Optimization included three key modifications: (1) Differential lifter heights (central section +15% vs. ends) ensuring uniform wear, (2) Enhanced curvature reducing peak stress concentrations by 40%, (3) Embedded lugs eliminating external stress risers. Material upgrades featured proprietary chromium-molybdenum alloy with modified heat treatment, achieving 510-540 HB hardness and 85+ J impact resistance.
Performance Validation and Wear Analysis
Post-implementation monitoring confirmed significant improvements. After processing 4.86 million tonnes, 3D scanning revealed uniform wear progression. The thickness-to-throughput relationship was fitted using exponential decay models:
$$ h_f = h_0 \cdot e^{-kQ} $$
$$ h_m = h_0 \cdot e^{-kQ} + c $$
where $h$ denotes residual thickness, $Q$ is cumulative throughput (million tonnes), and $k$, $c$ are material constants.
| Component | Location | Residual Thickness (mm) | Wear Rate (mm/million t) |
|---|---|---|---|
| High Lifter | Feed End | 137 | 52.1 |
| Central | 137 | 58.2 | |
| Discharge End | 155 | 54.5 | |
| Base Plate | Feed End | 68 | 2.5 |
| Central | 68 | 4.5 | |
| Discharge End | 60 | 6.2 |
Operational Impact and Lifecycle Projection
The optimized lining plate eliminated fracture incidents completely while extending service life. Throughput-to-thickness regression projected total lifecycle capacity:
| Parameter | Original Design | Optimized Design | Improvement |
|---|---|---|---|
| Average Throughput (million t/set) | 4.60 | 5.60 | +21.7% |
| Fracture Incidence (plates/set) | 7-20 | 0 | 100% reduction |
| Unscheduled Stoppages (events/set) | 3-5 | 0 | 100% reduction |
| Replacement Frequency (annual) | 3.8 | 3.0 | -21% |
Lifecycle modeling projected 560,000+ tonne capacity at 80mm lifter wear limit. Conservative operational thresholds maintain power stability while achieving 530,000+ tonne service life. The wear uniformity index improved from 0.38 to 0.86 (1.0 = perfect uniformity), calculated as:
$$ U = 1 – \frac{\sigma}{\mu} $$
where $\sigma$ is standard deviation of wear rates across sections, and $\mu$ is mean wear rate.

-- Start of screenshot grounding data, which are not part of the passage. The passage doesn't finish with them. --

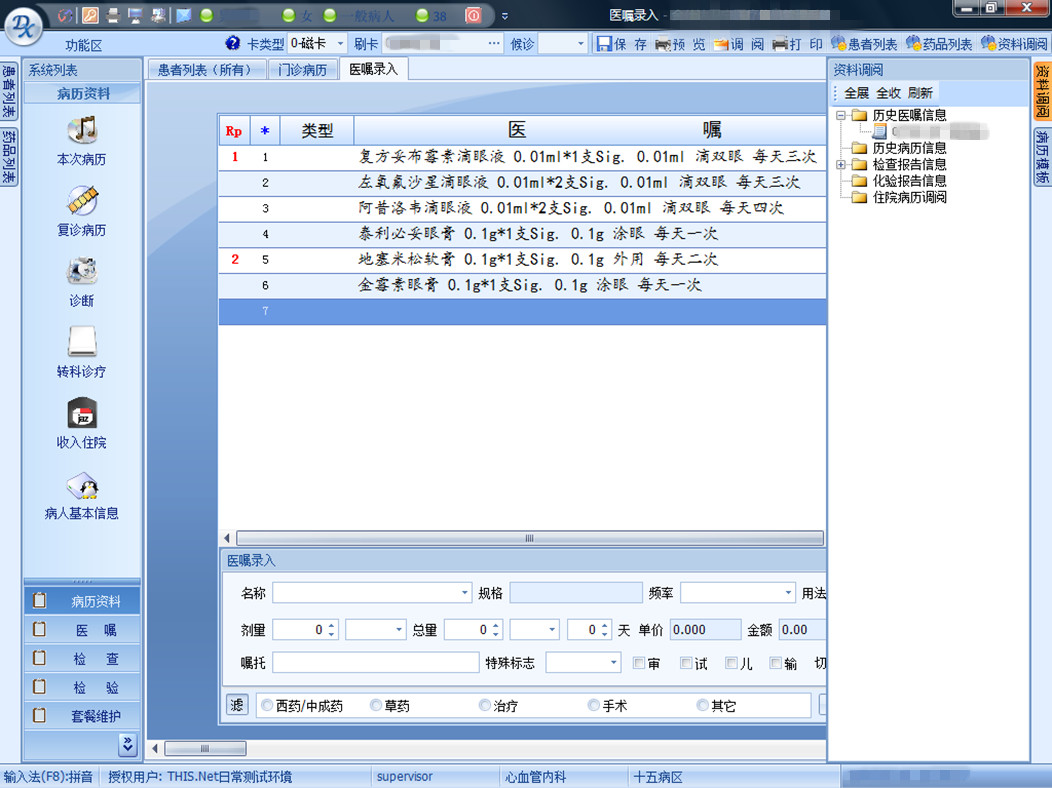Check the 审 checkbox
The height and width of the screenshot is (788, 1052).
point(640,663)
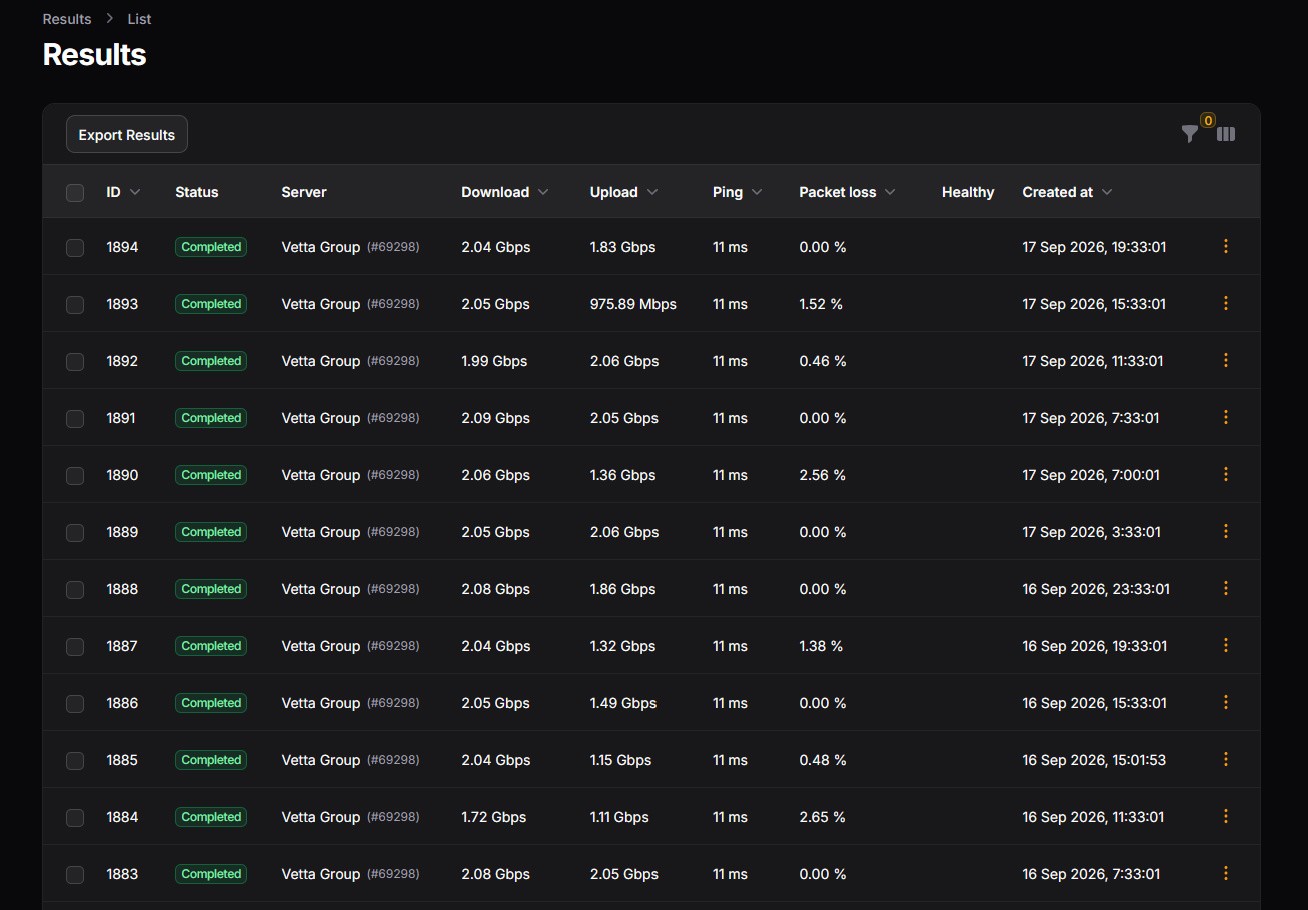This screenshot has height=910, width=1308.
Task: Click the Export Results button
Action: 127,134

Economic and Reliability Implications
The optimized lining plate delivers significant benefits: 14 additional operational days per set, 15% reduced media consumption, and elimination of safety hazards from plate fragmentation. Power stability throughout the wear cycle maintained grinding efficiency within ±2% variation. The differential wear profile optimization successfully addressed the central-section acceleration phenomenon, with wear differentials reduced from >35% to <8%.

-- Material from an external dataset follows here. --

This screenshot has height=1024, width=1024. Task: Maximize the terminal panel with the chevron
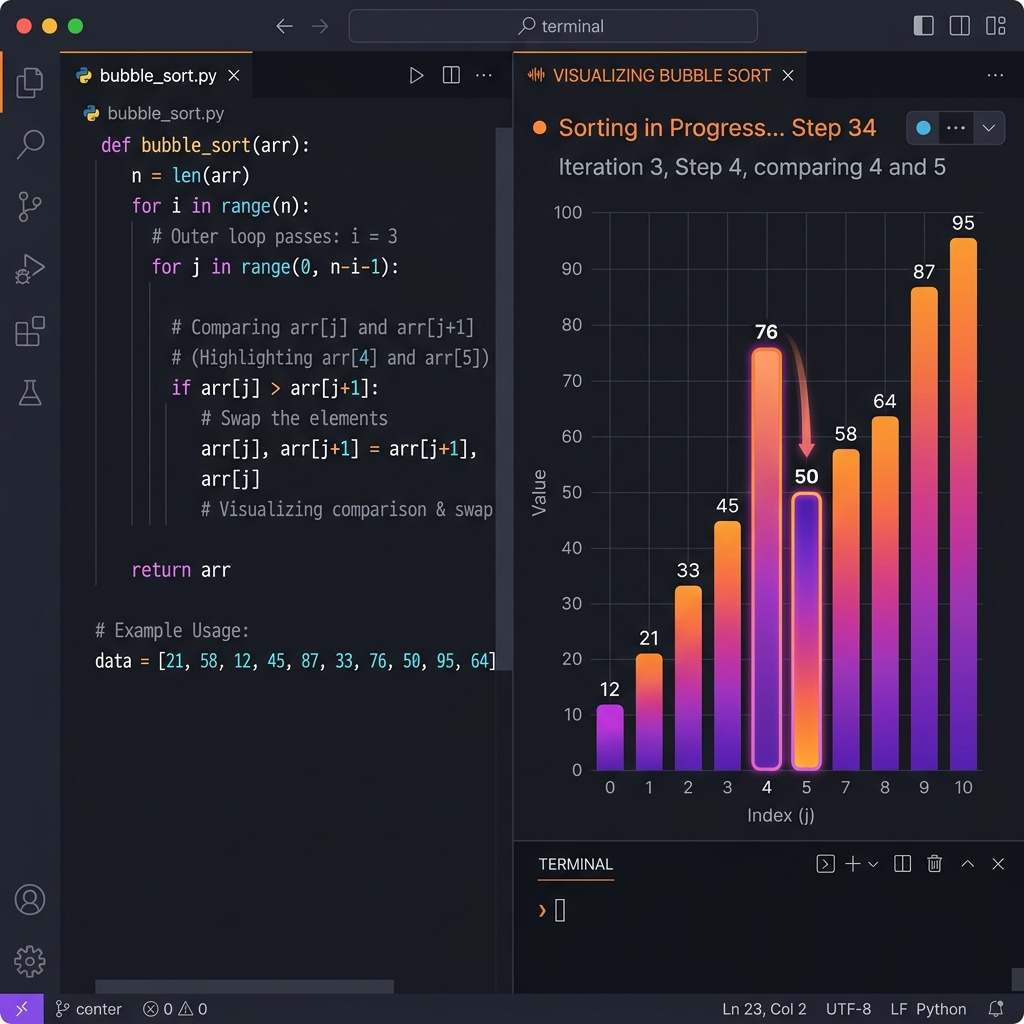tap(967, 864)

Our implementation demonstrates that comprehensive lining plate optimization requires integrated solutions: DEM-guided geometry refinement, metallurgical enhancement, and continuous performance monitoring. The approach achieved complete fracture elimination while extending service life beyond operational targets, establishing a replicable framework for similar applications. Future developments will focus on smart lining plates with embedded wear sensors for predictive maintenance integration.